• [Page extract]
——————————

Illustrations from San Francisco in the late 1800s

Poster ad from the Pacific Anatomical Museum

San Francisco’s Pacific Anatomical Museum opened in 1865 at 318 Montgomery and had hundreds of exhibits, including wax figures of humans in various stages of disease. Louise J. Jordan collected masks, bones, skeletons, and preserved organs from all over the world. The museum operated at 751 Market during the 1880s and at 1051 Market from 1891 until fire overtook it in 1906 in the aftermath of the great earthquake. This poster from the California Historical Society Library dates from 1875.

Detailed descriptions of San Francisco’s Pacific Anatomical Museum based on a rare 235-page catalogue of the museum obtained in Idaho appear in Chapters 6 and 11 of Inside the Barbary Coast.

From the McIntosh Battery and Optical Co. Catalogue

The McIntosh Battery and Optical Co. on Market Street in San Francisco sold hundreds of intriguing electrical items to physicians all over the West Coast. In the 1890s, electricity was in vogue, and many thought electric current had curative powers. Many physicians embraced electro-therapeutics (and later X-rays) without really understanding their benefit...or risk.

This electro-thermal sauna unit is the setting for Chapter 26 of Inside the Barbary Coast.

——————————

• [Listed entries]

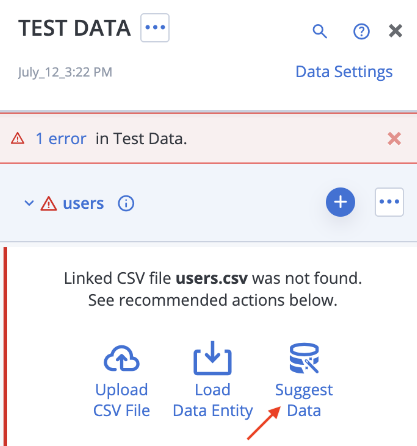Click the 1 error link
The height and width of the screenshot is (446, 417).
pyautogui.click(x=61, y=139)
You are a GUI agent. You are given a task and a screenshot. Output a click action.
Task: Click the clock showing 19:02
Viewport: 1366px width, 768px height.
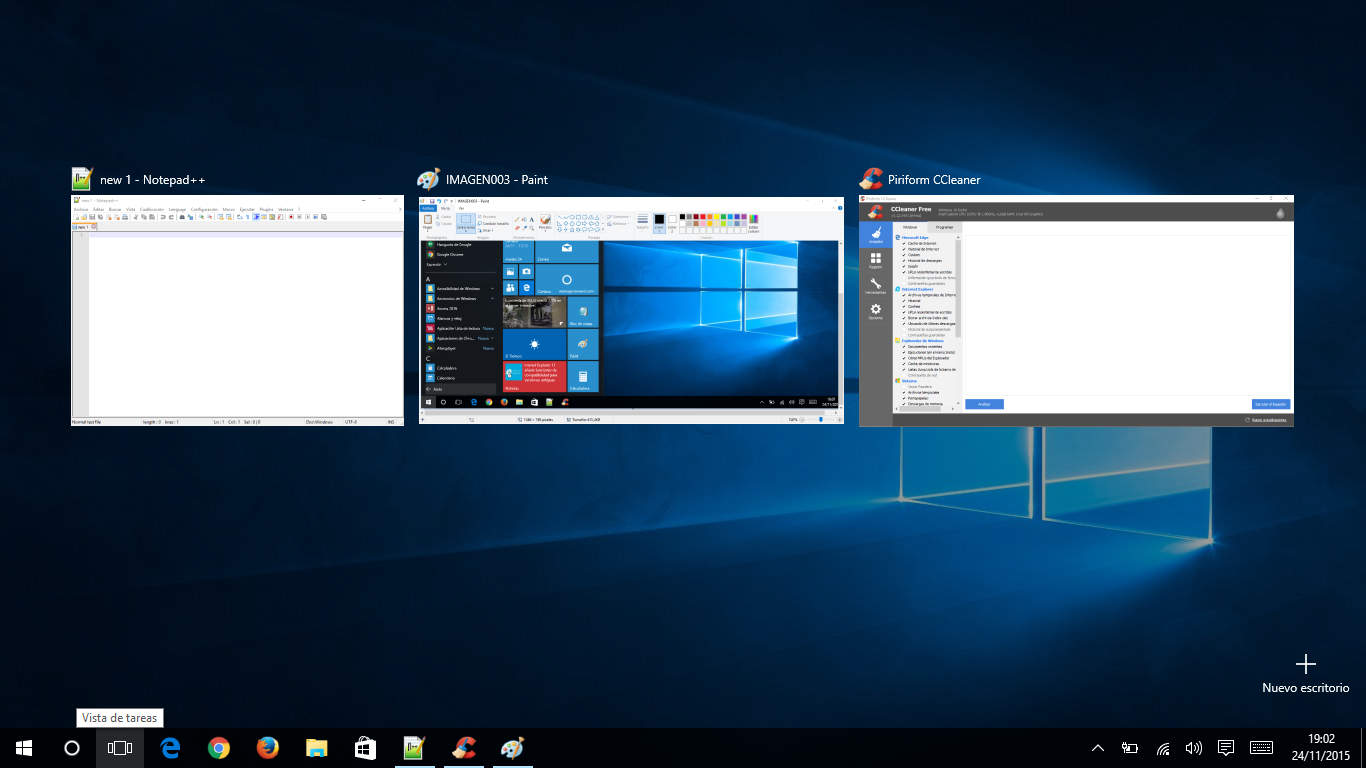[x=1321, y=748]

——————————

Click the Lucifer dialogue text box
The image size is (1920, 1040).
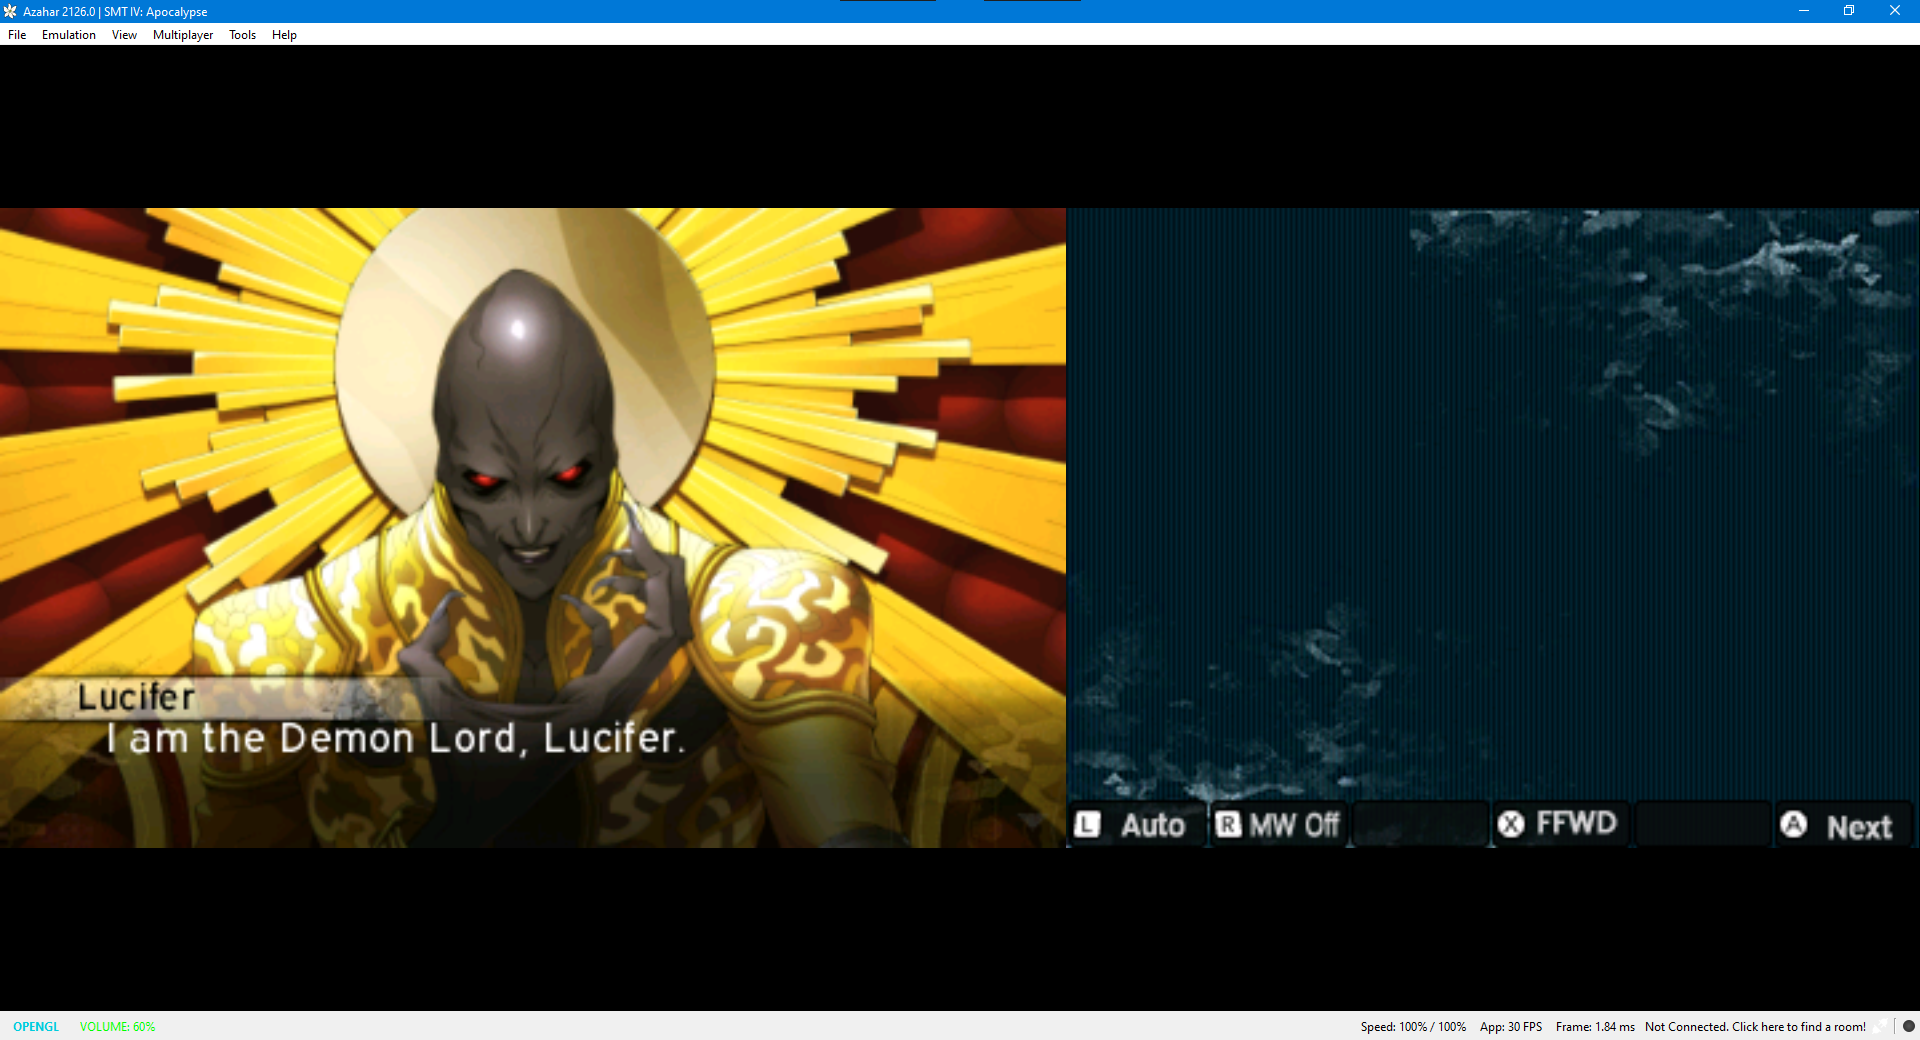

——————————

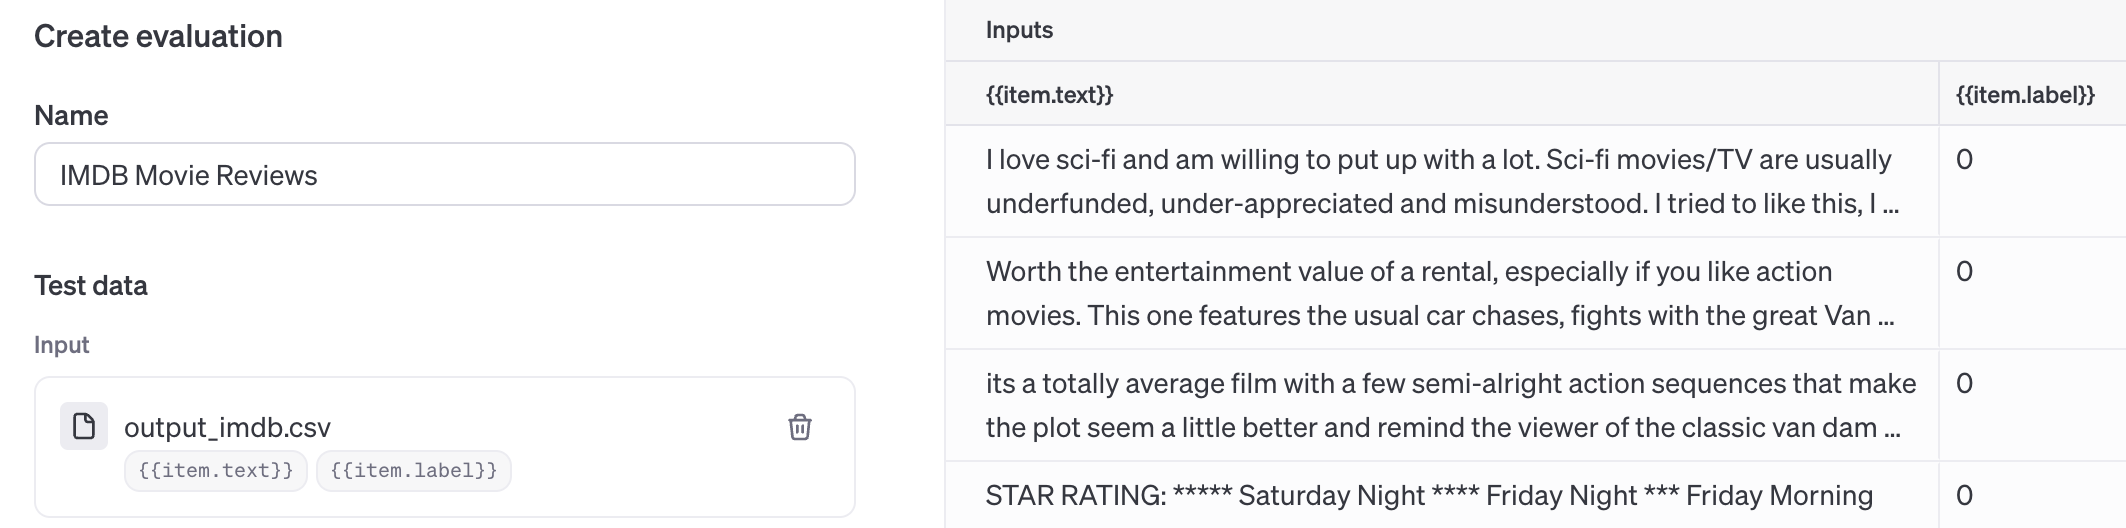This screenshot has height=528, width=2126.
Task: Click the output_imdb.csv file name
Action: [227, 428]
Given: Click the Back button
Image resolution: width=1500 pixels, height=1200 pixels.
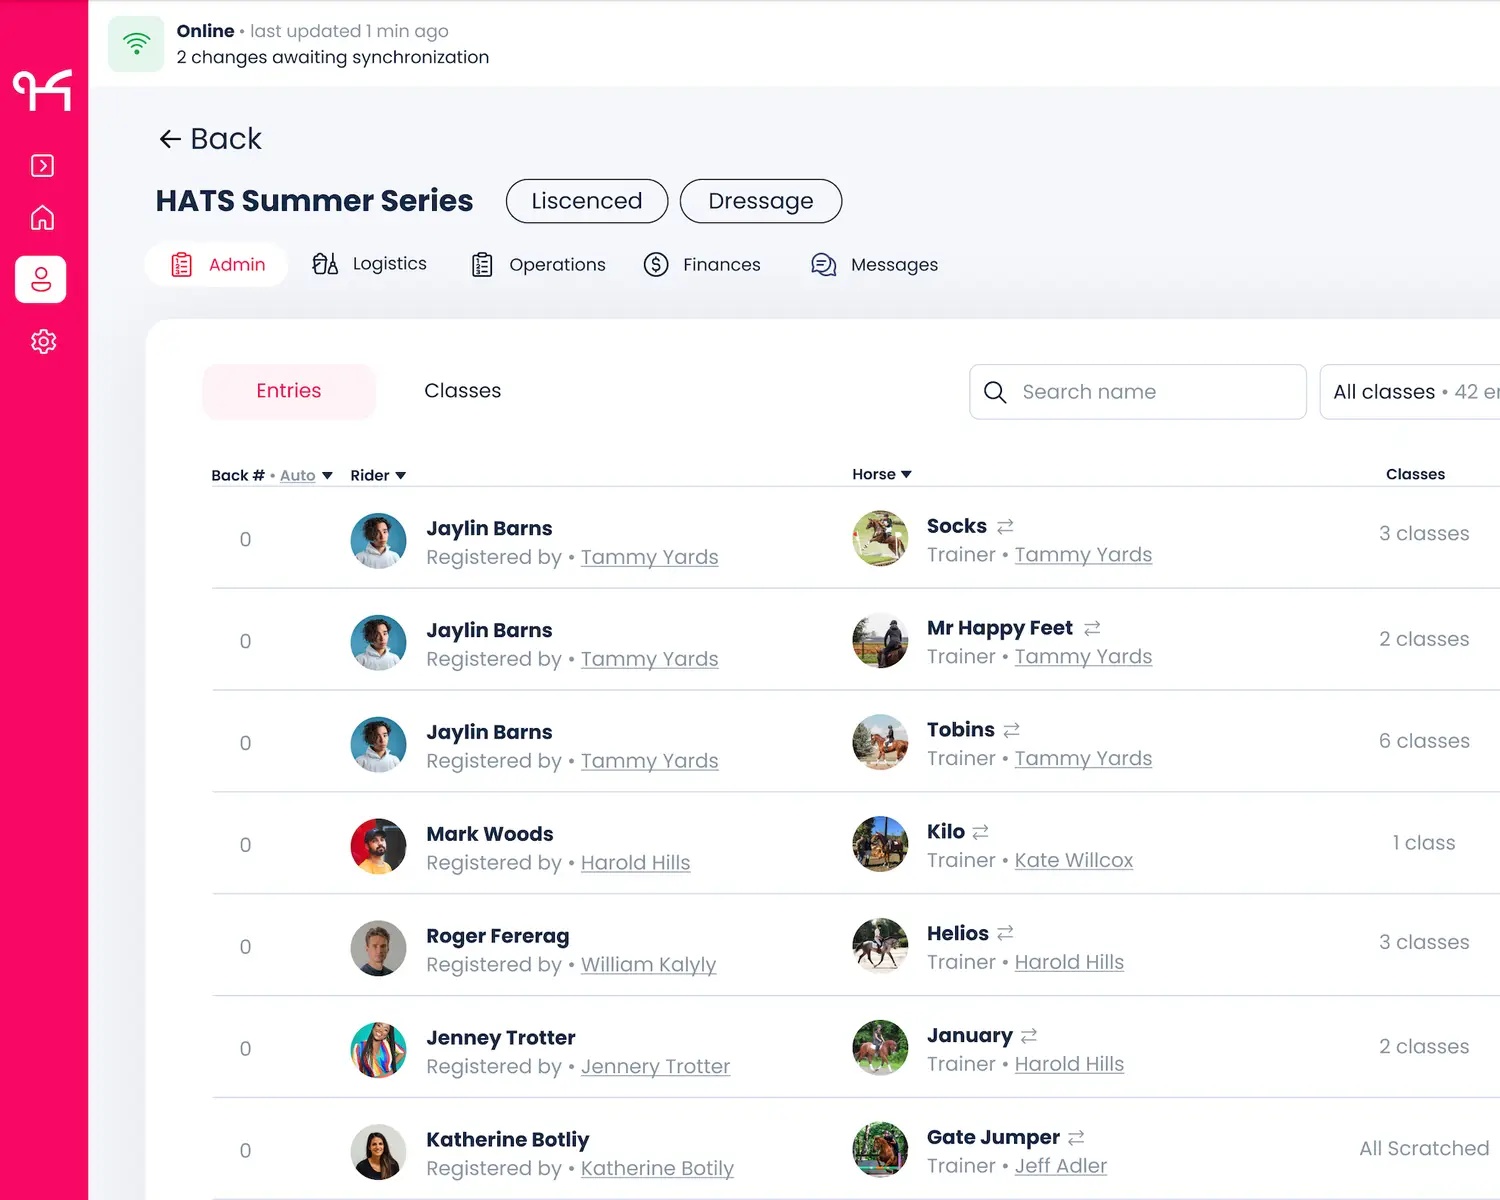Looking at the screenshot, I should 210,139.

——————————

• [Activity A]
Answer the following from the San Francisco illustrations page:
(i) In what year did the Pacific Anatomical Museum open?
(ii) At what address did the museum operate during the 1880s?
(iii) Which chapter of Inside the Barbary Coast is set in the electro-thermal sauna unit?
• [Activity B] Copy the part of the San Francisco illustrations page that opens with the words containing "Illustrations from San" and closes with "dates from 1875.", substituting "plaster figures" for "wax figures".
The items were drawn from a different source than the page text.

• [Task answer A]
(i) 1865
(ii) 751 Market
(iii) Chapter 26

• [Task answer B]
Illustrations from San Francisco in the late 1800s

Poster ad from the Pacific Anatomical Museum

San Francisco’s Pacific Anatomical Museum opened in 1865 at 318 Montgomery and had hundreds of exhibits, including plaster figures of humans in various stages of disease. Louise J. Jordan collected masks, bones, skeletons, and preserved organs from all over the world. The museum operated at 751 Market during the 1880s and at 1051 Market from 1891 until fire overtook it in 1906 in the aftermath of the great earthquake. This poster from the California Historical Society Library dates from 1875.